**Data supplied:**
- - -

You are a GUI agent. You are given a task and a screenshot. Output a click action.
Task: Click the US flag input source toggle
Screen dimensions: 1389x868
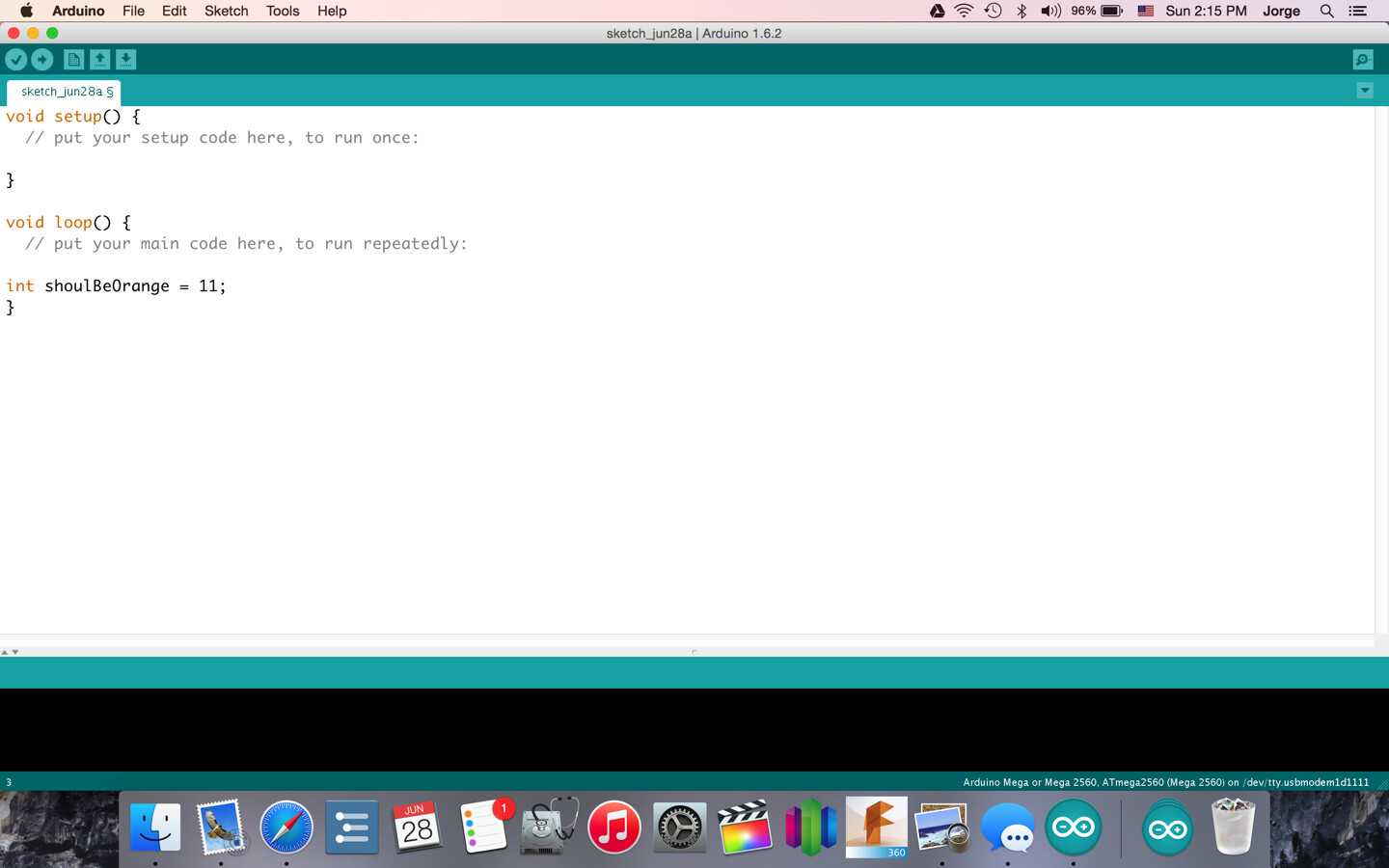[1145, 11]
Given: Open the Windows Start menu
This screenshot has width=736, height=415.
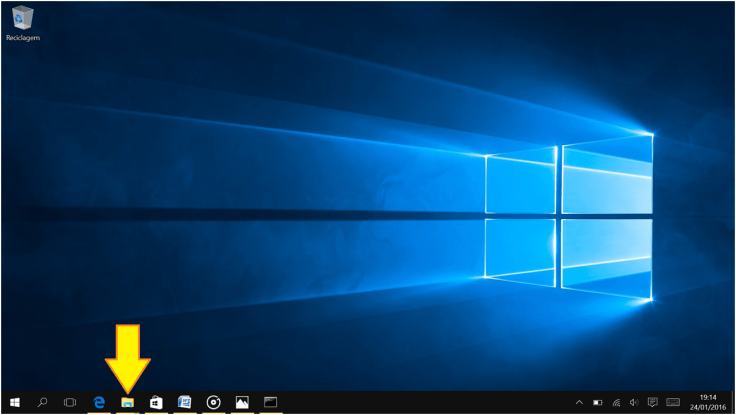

- - -

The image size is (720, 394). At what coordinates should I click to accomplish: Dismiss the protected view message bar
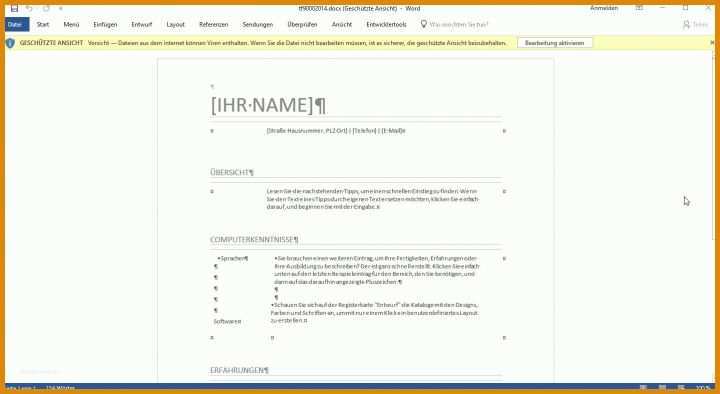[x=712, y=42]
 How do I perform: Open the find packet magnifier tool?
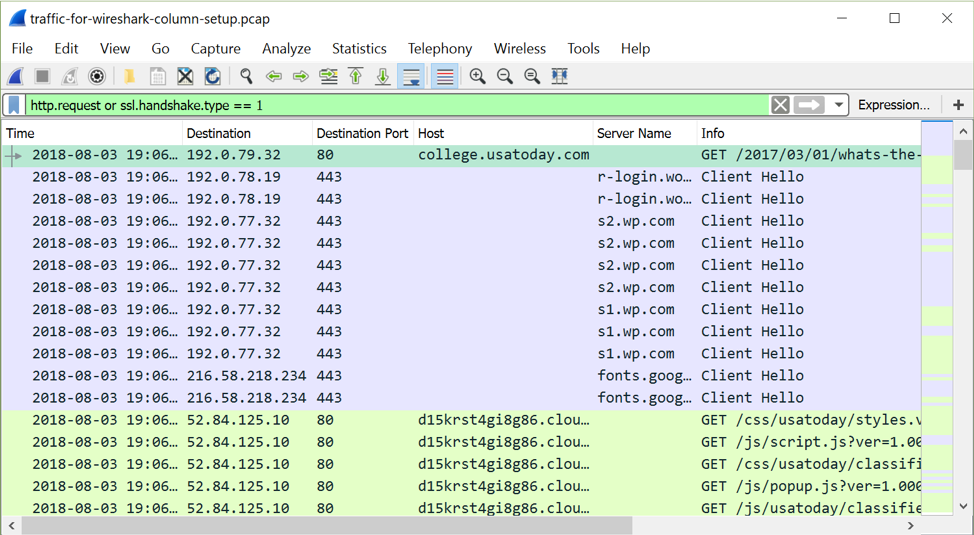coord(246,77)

- - -

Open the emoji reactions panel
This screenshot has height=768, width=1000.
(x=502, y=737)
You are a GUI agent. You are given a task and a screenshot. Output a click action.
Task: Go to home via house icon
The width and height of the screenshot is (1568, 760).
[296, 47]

- - -

Reproduce exactly the lines above starting at the line containing "Screen dimensions: 1389x868" and ending at the line containing "This screenshot has width=736, height=415.", including both, but not the pictures.

**Answer to this exercise:**
Screen dimensions: 1389x868
[1145, 11]
Given: Open the Windows Start menu
This screenshot has width=736, height=415.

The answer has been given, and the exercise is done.